For reference, I&M says they closed 1,000 megawatts per hour. So that amount of energy would power more than half a million average homes for one year according to the U.S. Energy Information Administration. But for residents, that's still not good enough.

"To me, coal is a very backwards way of doing things," Stephen Fountain of South Bend said. "It's harmful. It harms the people that live there."

"It's important to everybody," Lisa Harris of South Bend said. "Clean energy is something we need to move towards because coal and other petroleum products aren't limitless and they aren't providing a good environment to us for future generations."

"The conversion to renewables will eventually become necessary," Hernandez said. "But we're not satisfied with eventually. What we want is as soon as possible."

Both sides will have an opportunity to share their feelings at a Council meeting on July 13th.

"In order to find that balance, you need to have everyone at the table," Oliver Davis, Council member for the 6th District said. "If you don't have I&M at the table and you don't have the Sierra Club at the table, you may not find the balance. Somewhere in the middle of this ball we'll find the vision statement for the City of South Bend."

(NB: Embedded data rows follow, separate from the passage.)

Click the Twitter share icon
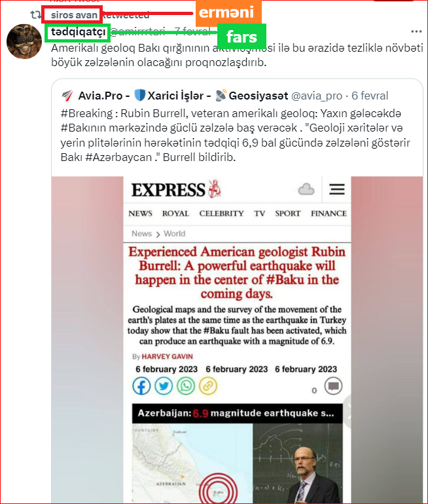This screenshot has height=504, width=428. tap(164, 386)
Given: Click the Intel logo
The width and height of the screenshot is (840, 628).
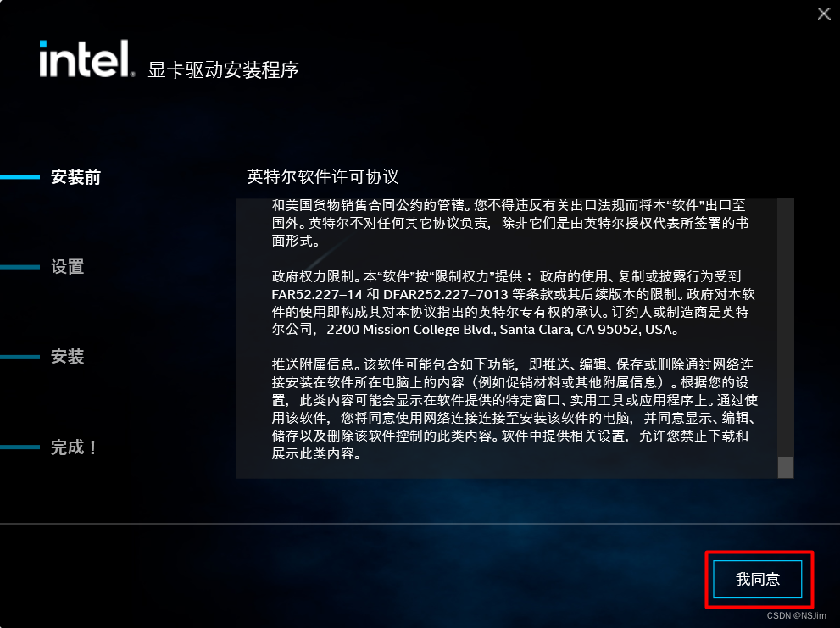Looking at the screenshot, I should click(x=86, y=58).
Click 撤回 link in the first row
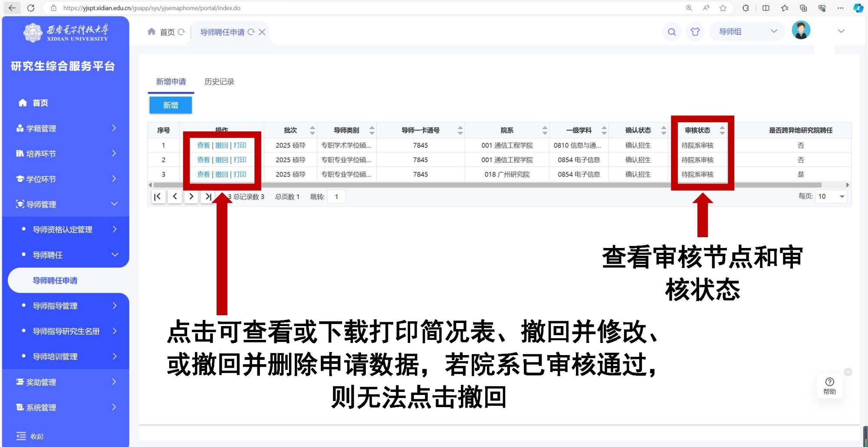Viewport: 868px width, 447px height. pyautogui.click(x=221, y=145)
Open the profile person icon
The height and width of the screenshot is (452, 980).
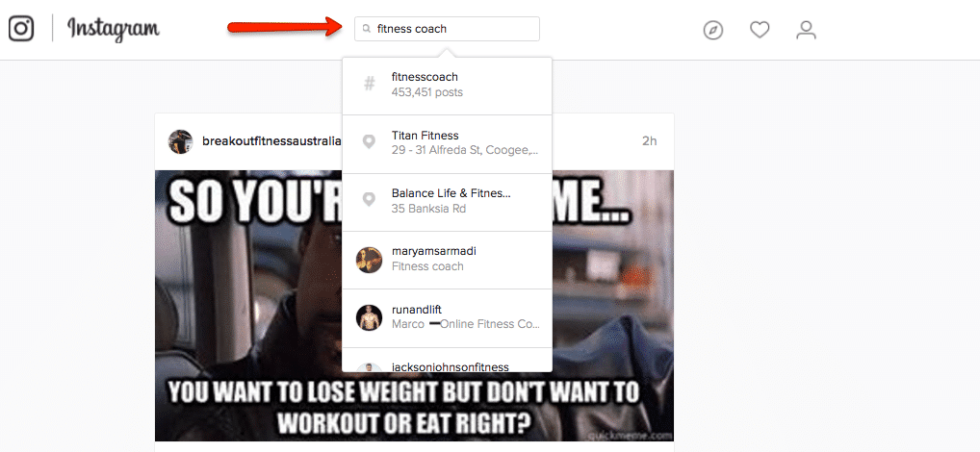click(x=807, y=30)
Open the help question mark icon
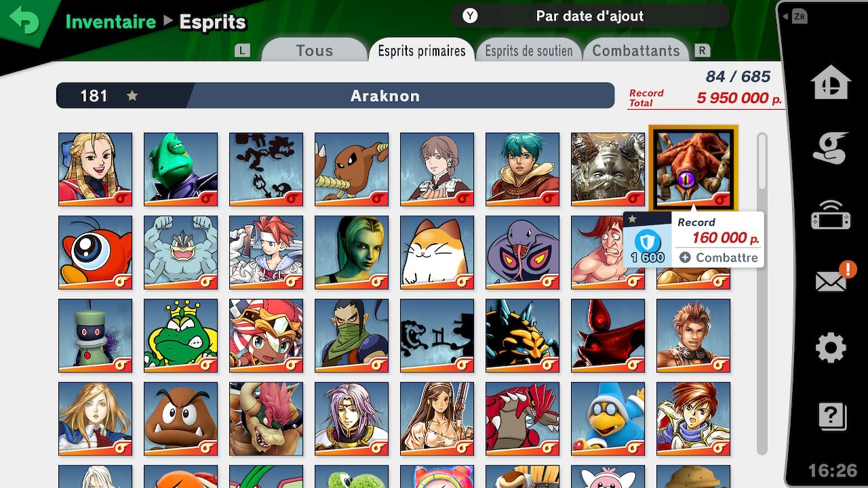 [831, 416]
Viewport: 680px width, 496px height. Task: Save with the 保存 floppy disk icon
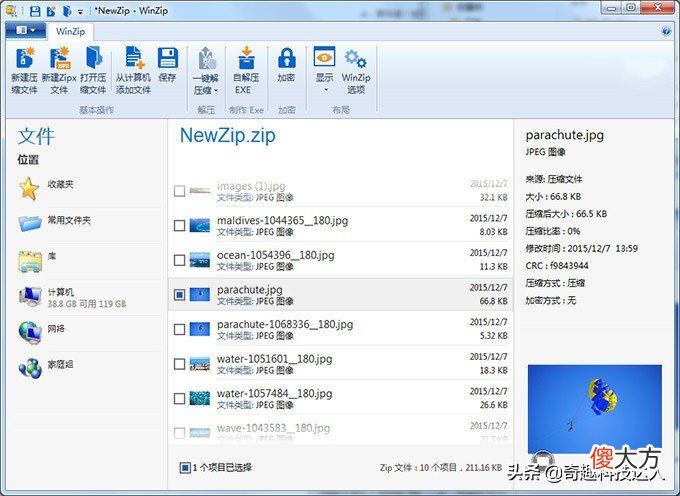click(167, 58)
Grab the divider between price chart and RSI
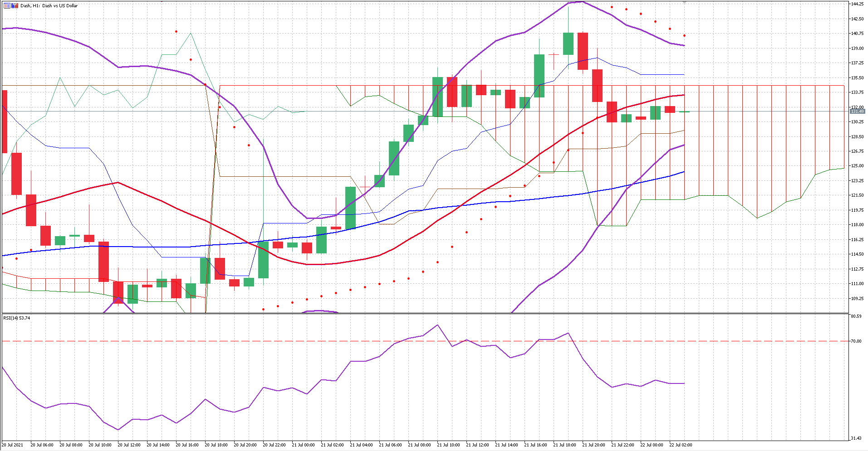This screenshot has width=868, height=451. (425, 314)
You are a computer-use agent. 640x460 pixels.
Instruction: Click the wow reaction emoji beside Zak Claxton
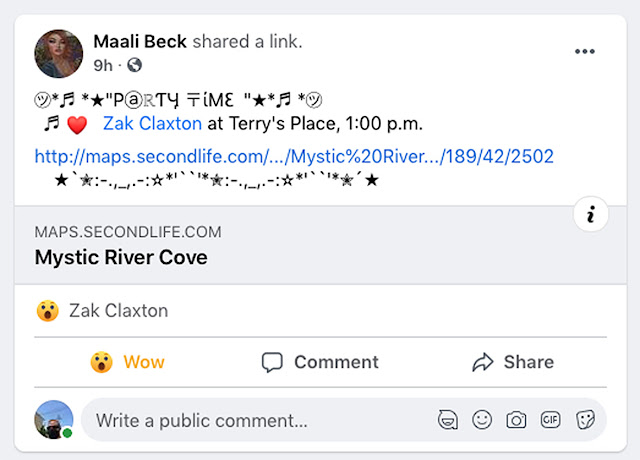(x=48, y=311)
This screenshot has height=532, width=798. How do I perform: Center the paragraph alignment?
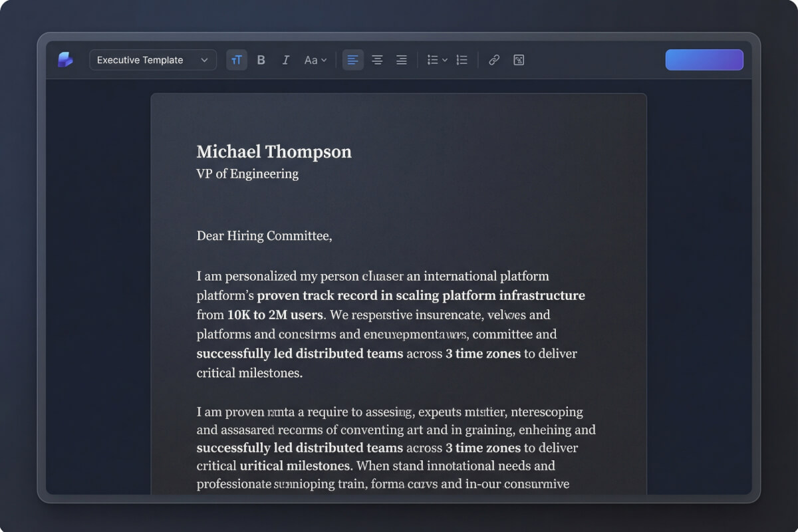pos(377,59)

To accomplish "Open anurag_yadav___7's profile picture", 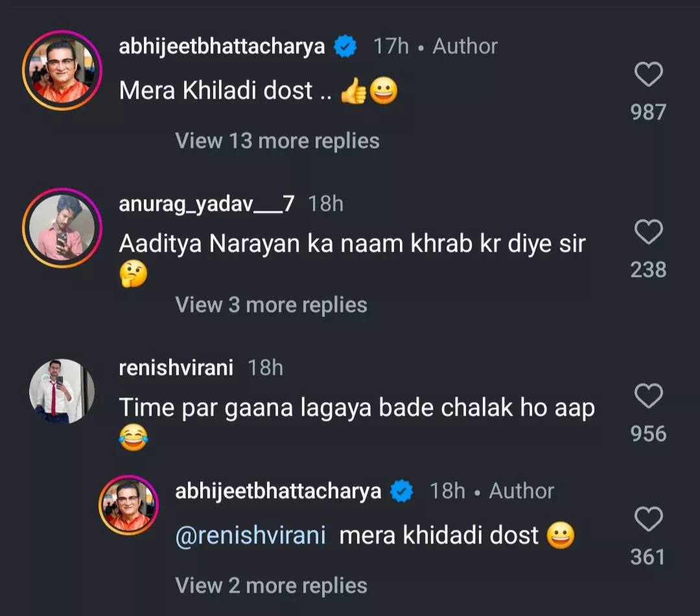I will (62, 228).
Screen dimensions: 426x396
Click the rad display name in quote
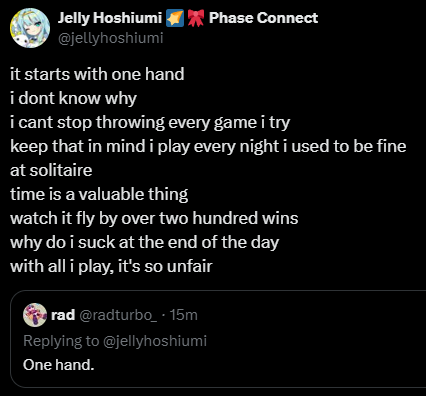[63, 315]
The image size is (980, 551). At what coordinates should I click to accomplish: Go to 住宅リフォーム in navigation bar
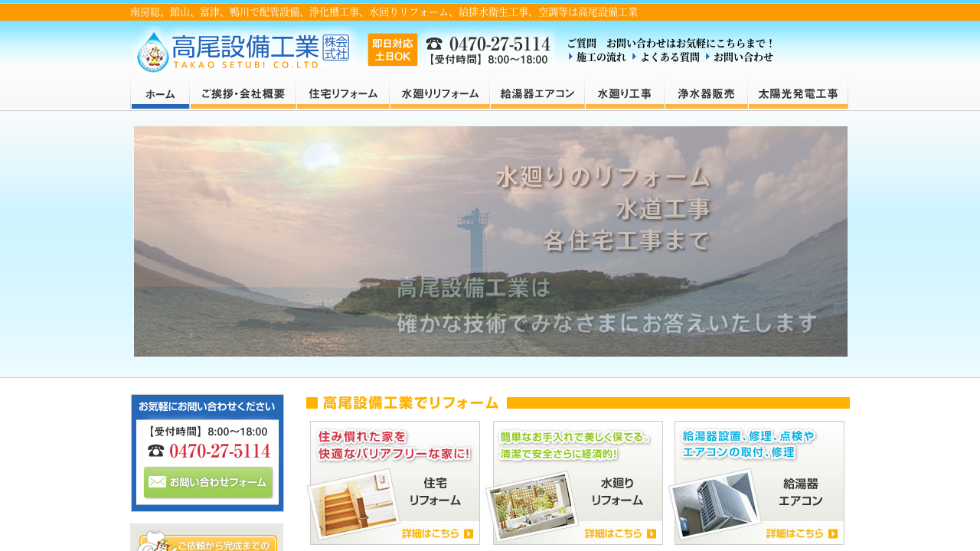(343, 94)
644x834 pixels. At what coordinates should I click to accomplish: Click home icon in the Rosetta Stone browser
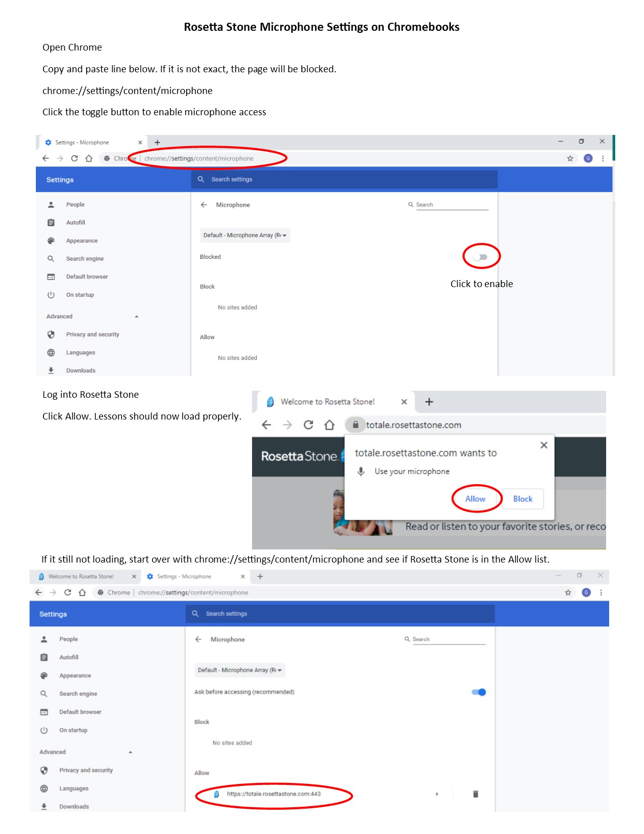tap(329, 425)
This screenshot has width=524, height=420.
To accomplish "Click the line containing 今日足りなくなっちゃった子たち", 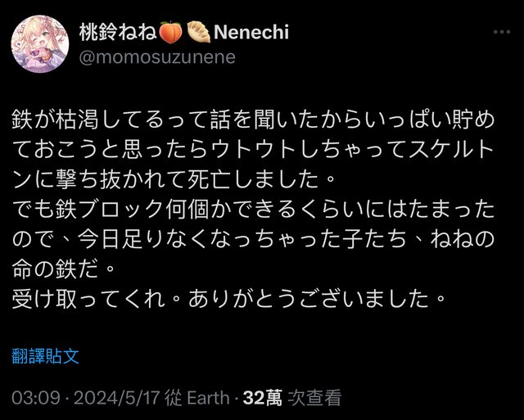I will point(254,238).
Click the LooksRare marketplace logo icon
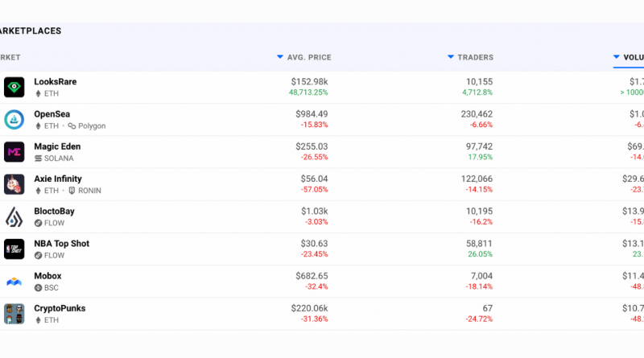This screenshot has width=644, height=358. [x=14, y=88]
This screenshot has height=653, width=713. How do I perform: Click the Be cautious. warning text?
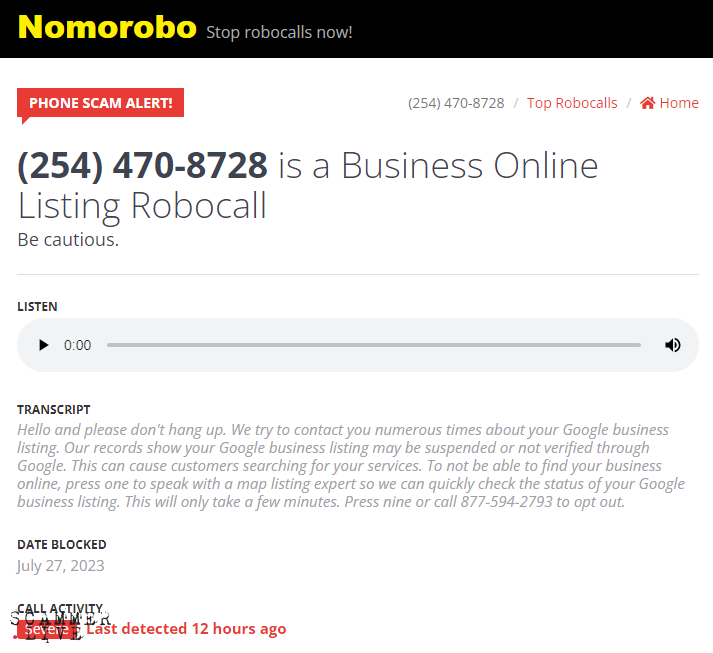pyautogui.click(x=68, y=240)
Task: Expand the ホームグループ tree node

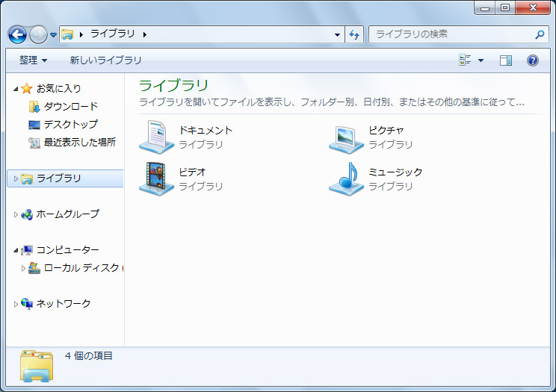Action: (x=16, y=214)
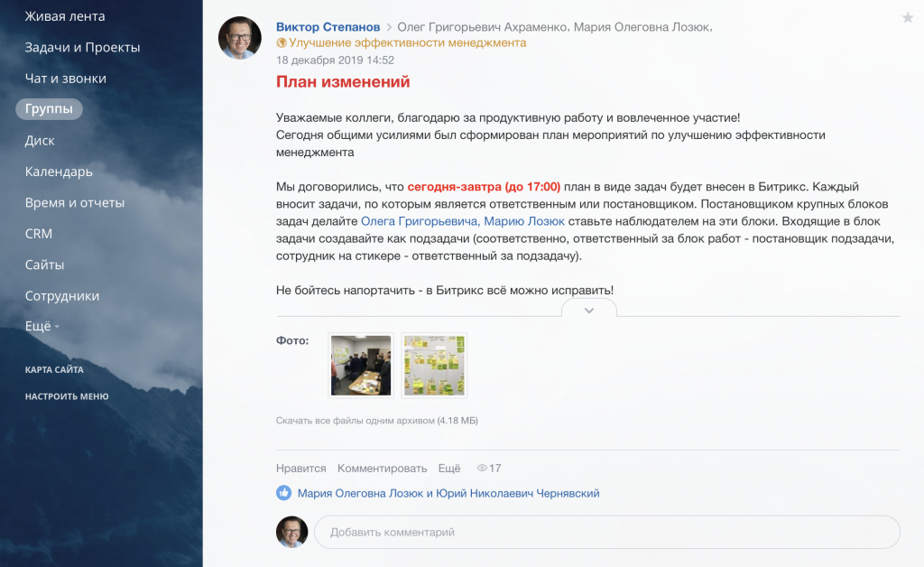Click the globe icon before the group name
The image size is (924, 567).
pyautogui.click(x=279, y=42)
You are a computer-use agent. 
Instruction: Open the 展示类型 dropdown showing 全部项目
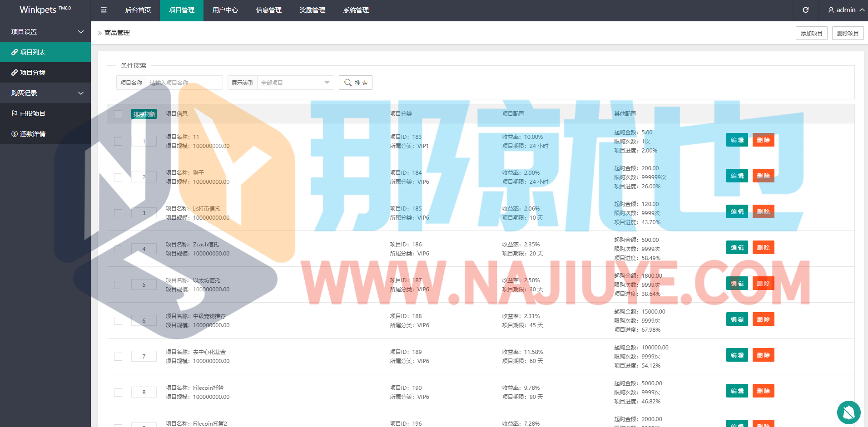(x=295, y=83)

Renewable energy is something I&M is extremely interested in. They're looking to have enough renewable energy to power 400,000 homes in South Bend within the next 20 years. After the July 13 meeting, the Common Council will vote on the resolution on July 25. If it passes, the resolution will basically suggest to I&M that they should explore alternative energy sources besides coal in our area. However, it will not force them to do anything.